BEGIN

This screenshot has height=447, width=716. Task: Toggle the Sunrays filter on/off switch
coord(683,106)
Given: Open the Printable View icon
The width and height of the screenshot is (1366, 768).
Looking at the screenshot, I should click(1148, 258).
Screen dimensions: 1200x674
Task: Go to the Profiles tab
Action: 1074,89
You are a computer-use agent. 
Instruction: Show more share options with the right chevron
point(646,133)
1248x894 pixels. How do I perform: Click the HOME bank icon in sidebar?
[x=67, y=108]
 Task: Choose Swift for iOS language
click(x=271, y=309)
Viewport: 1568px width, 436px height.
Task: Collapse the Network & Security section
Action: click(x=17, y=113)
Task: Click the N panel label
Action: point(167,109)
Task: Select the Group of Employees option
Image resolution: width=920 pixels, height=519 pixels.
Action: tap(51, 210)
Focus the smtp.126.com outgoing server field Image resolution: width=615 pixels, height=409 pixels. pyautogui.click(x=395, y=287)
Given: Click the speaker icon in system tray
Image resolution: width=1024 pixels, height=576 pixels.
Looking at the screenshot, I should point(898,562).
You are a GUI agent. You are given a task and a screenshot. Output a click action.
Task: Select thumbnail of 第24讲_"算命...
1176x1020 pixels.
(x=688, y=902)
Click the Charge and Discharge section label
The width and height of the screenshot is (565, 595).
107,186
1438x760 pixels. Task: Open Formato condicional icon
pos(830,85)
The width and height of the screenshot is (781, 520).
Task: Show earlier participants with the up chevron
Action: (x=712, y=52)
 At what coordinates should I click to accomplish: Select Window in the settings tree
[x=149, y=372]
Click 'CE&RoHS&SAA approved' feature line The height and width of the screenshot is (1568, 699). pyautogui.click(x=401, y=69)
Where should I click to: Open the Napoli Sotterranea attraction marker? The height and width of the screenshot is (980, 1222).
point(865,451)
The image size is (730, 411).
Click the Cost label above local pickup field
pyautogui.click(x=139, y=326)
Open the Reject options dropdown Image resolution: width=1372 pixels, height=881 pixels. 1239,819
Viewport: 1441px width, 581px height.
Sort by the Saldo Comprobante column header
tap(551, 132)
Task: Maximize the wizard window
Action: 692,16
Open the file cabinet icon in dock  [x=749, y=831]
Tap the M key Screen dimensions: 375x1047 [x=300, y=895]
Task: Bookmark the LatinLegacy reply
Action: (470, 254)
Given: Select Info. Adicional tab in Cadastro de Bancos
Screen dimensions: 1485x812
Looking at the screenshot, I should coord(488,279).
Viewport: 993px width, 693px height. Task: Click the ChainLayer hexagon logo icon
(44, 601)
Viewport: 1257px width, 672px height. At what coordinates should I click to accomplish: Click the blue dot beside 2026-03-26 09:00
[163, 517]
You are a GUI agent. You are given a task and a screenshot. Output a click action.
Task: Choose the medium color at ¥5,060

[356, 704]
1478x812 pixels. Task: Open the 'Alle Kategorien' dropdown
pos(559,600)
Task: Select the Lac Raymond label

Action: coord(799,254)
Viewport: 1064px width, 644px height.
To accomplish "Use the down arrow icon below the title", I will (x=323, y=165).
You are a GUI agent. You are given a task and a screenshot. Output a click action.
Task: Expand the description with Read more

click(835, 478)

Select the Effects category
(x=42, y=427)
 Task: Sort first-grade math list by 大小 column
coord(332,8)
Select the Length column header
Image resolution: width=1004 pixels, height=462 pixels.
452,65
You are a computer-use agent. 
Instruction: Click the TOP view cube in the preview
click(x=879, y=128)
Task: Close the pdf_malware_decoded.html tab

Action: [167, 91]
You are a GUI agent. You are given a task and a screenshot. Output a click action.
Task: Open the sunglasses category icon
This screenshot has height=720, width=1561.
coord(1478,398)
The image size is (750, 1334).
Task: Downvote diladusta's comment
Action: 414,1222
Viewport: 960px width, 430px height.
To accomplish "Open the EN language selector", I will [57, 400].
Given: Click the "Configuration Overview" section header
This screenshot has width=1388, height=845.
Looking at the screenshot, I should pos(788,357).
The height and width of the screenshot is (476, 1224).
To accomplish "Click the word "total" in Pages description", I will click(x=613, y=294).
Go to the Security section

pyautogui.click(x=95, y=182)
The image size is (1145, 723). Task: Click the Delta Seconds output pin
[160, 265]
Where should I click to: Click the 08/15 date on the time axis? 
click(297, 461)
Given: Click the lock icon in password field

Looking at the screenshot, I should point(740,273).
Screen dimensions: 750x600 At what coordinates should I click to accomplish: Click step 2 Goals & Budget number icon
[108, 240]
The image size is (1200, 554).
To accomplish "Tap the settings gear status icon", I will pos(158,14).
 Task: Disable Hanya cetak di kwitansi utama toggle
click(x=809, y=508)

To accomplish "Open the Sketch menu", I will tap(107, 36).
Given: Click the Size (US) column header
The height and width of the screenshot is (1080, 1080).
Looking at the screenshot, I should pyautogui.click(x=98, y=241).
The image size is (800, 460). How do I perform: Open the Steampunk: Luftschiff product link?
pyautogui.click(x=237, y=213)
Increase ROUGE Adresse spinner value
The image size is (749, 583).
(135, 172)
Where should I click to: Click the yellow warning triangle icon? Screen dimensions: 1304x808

END

→ **Exercise brief**
Within the material above, transcribe exactly the lines that run from the line holding "Given: Click the speaker icon in system tray" through the line holding "Open the file".

→ **Your solution**
Given: Click the speaker icon in system tray
Image resolution: width=1024 pixels, height=576 pixels.
Looking at the screenshot, I should point(898,562).
You are a GUI agent. You are given a task and a screenshot. Output a click action.
Task: Select thumbnail of 第24讲_"算命...
1176x1020 pixels.
(x=688, y=902)
Click the Charge and Discharge section label
The width and height of the screenshot is (565, 595).
107,186
1438x760 pixels. Task: Open Formato condicional icon
pos(830,85)
The width and height of the screenshot is (781, 520).
Task: Show earlier participants with the up chevron
Action: (x=712, y=52)
 At what coordinates should I click to accomplish: Select Window in the settings tree
[x=149, y=372]
Click 'CE&RoHS&SAA approved' feature line The height and width of the screenshot is (1568, 699). pyautogui.click(x=401, y=69)
Where should I click to: Open the Napoli Sotterranea attraction marker? The height and width of the screenshot is (980, 1222).
point(865,451)
The image size is (730, 411).
Click the Cost label above local pickup field
pyautogui.click(x=139, y=326)
Open the Reject options dropdown Image resolution: width=1372 pixels, height=881 pixels. 1239,819
Viewport: 1441px width, 581px height.
Sort by the Saldo Comprobante column header
tap(551, 132)
Task: Maximize the wizard window
Action: 692,16
Open the file cabinet icon in dock  [x=749, y=831]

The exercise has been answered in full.